Hurting, healing, and hope.
These words don’t always seem to fit together, do they? Yet the Gospel of John circles around all three of these interlocking concepts again and again: there is plenty of hurting in the world…yet God is a God of healing…so in the end, we may have hope. This is the message that Jesus proclaims throughout the Gospel, through the conversations and encounters that he has with others.
And perhaps it is a message that makes sense to us this Lenten season:
- Many of us grit our teeth when we look at the hurting world around us, as anxiety abounds: Systemic injustice. War and violence. Political division and dysfunction. Over and over again, we ask ourselves, “What’s next?”
- And yet, when we listen closely enough, we hear stories of healing: Those who are standing against injustice. The healers and the helpers who rush in as the bombs fall. Courageous voices calling out political dysfunction and greed.
- So, in the end, we find that the hope that Jesus promised is still valid. The promise that he gave in person is echoing in our ears. And Resurrection is still the end of the story.
Let us join together this Lenten season for a clear-eyed acknowledgement that God hears the hurting, heals the broken, and gives us a reason to hope.
February 18 (Ash Wednesday): “A Shepherd Inspires Hope” (John 10.1-18)
February 22: “A Teacher Learns to Hope” (John 3.1-21)

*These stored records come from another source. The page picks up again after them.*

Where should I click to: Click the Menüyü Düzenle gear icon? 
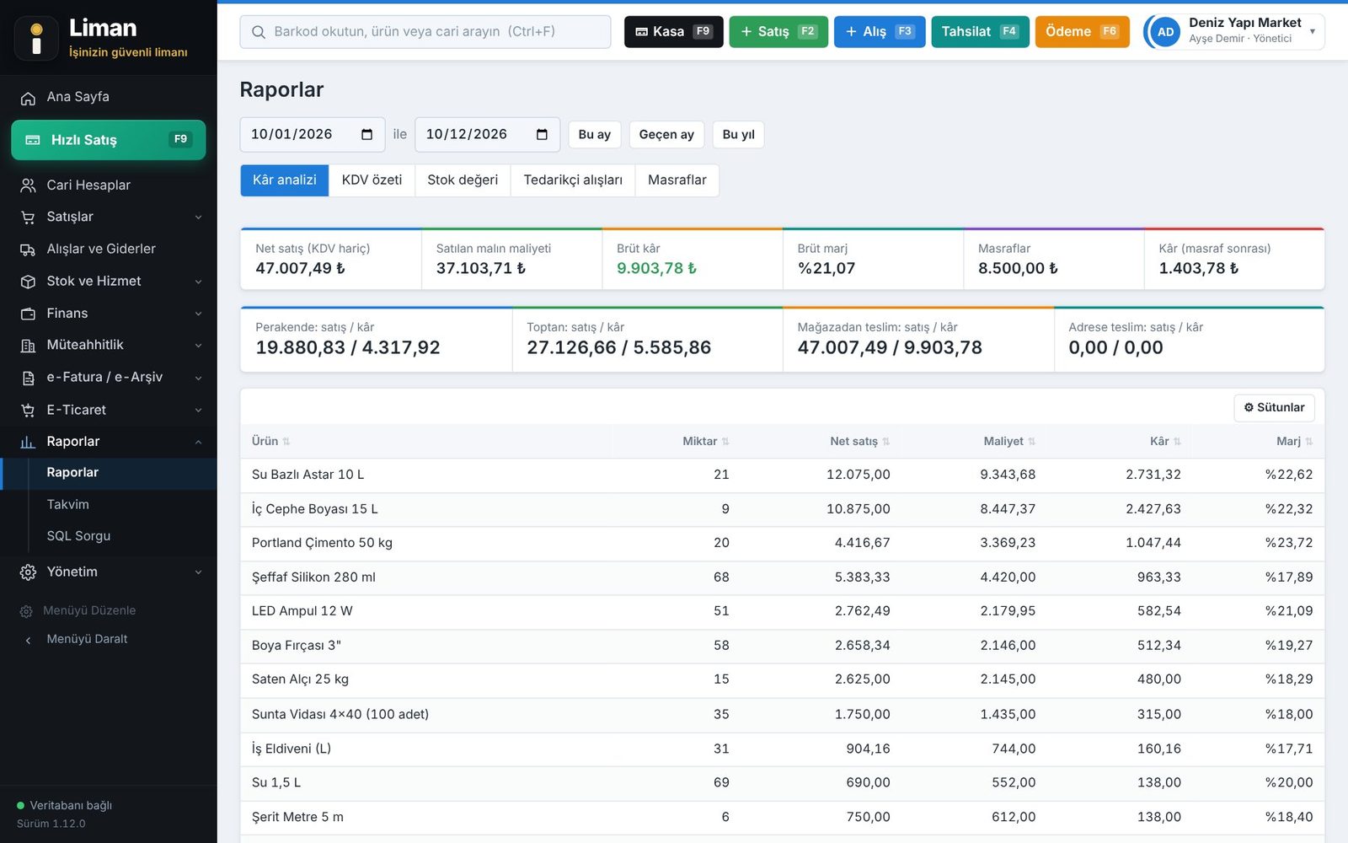[26, 611]
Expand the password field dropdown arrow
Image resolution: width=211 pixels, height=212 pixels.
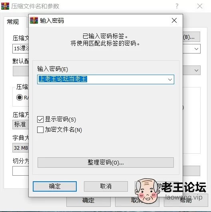click(170, 79)
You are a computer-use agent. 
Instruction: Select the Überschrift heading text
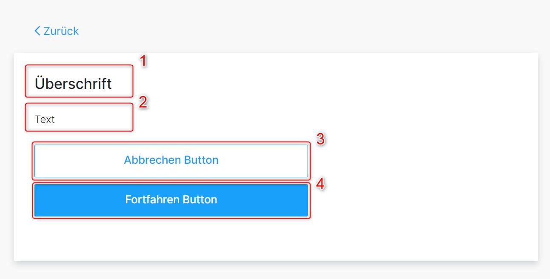(x=73, y=83)
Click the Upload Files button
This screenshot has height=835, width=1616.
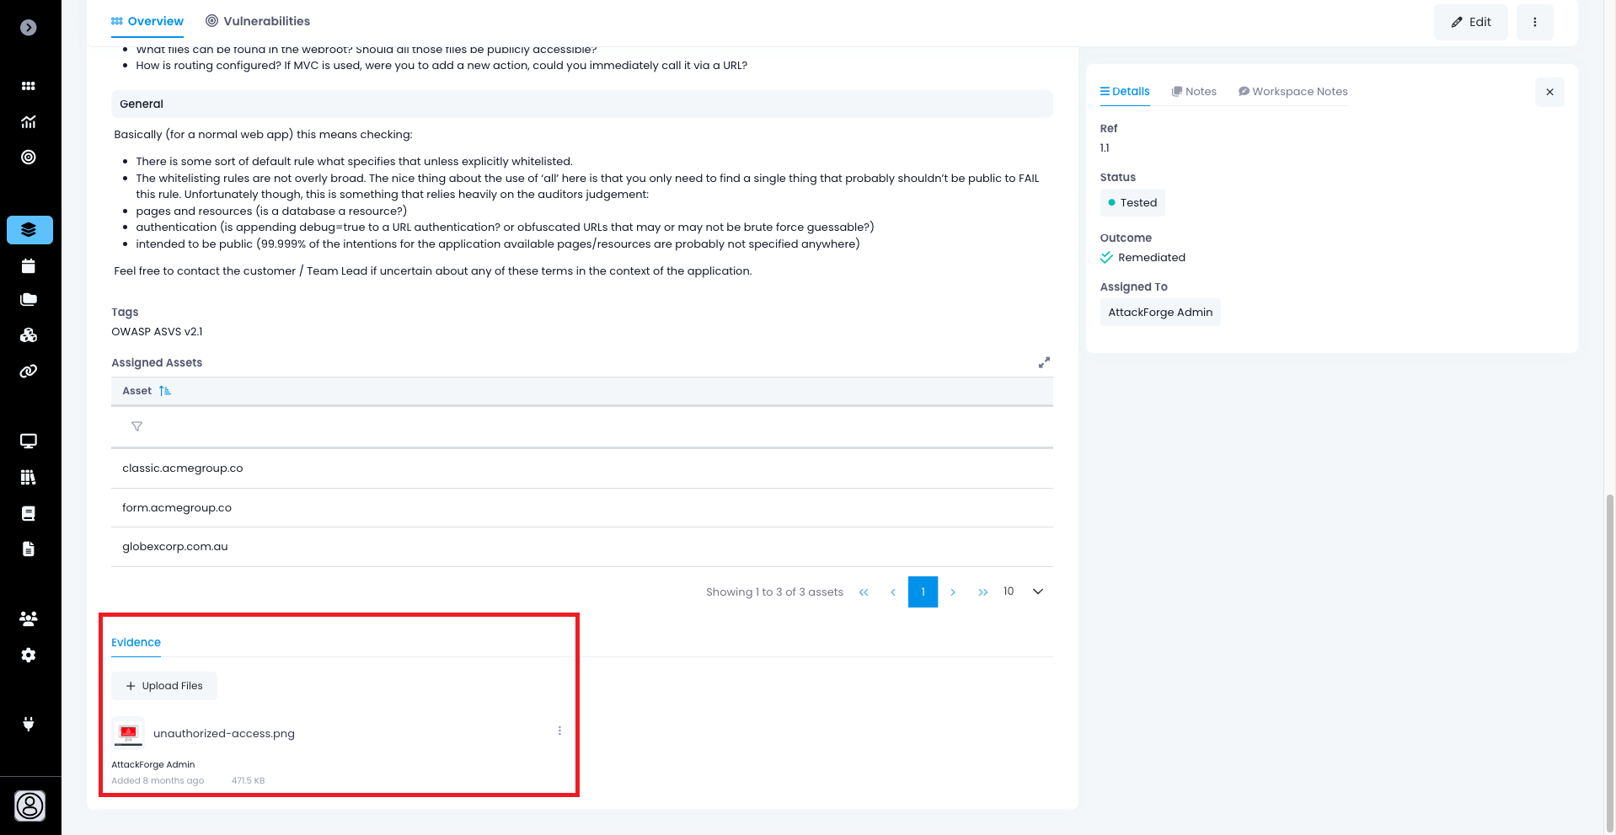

March 1: “The Hurting Are Healed” (John 5.1-9)
Friday, March 6: Lenten Taize Worship
March 8: “A Man and His Community See” (John 9.1-41)
March 15: “Living Water Heals” (John 4.1-42)
March 22: “A Dead Man Lives” (Lazarus & John 11)
March 29 (Palm/Passion Sunday)—two parts:
- “A Hope Proclaimed” [Palms: Triumphal Entry (John 12:12-27)]
- “A Hope Practiced” [Passion: Last Supper and Footwashing (John 13.1-17)]
April 2 (Maundy Thursday): “Will Hope Die?” John 18 & 19
April 5 (Easter Sunday): “The Gardener Tends” (John 20.1-18)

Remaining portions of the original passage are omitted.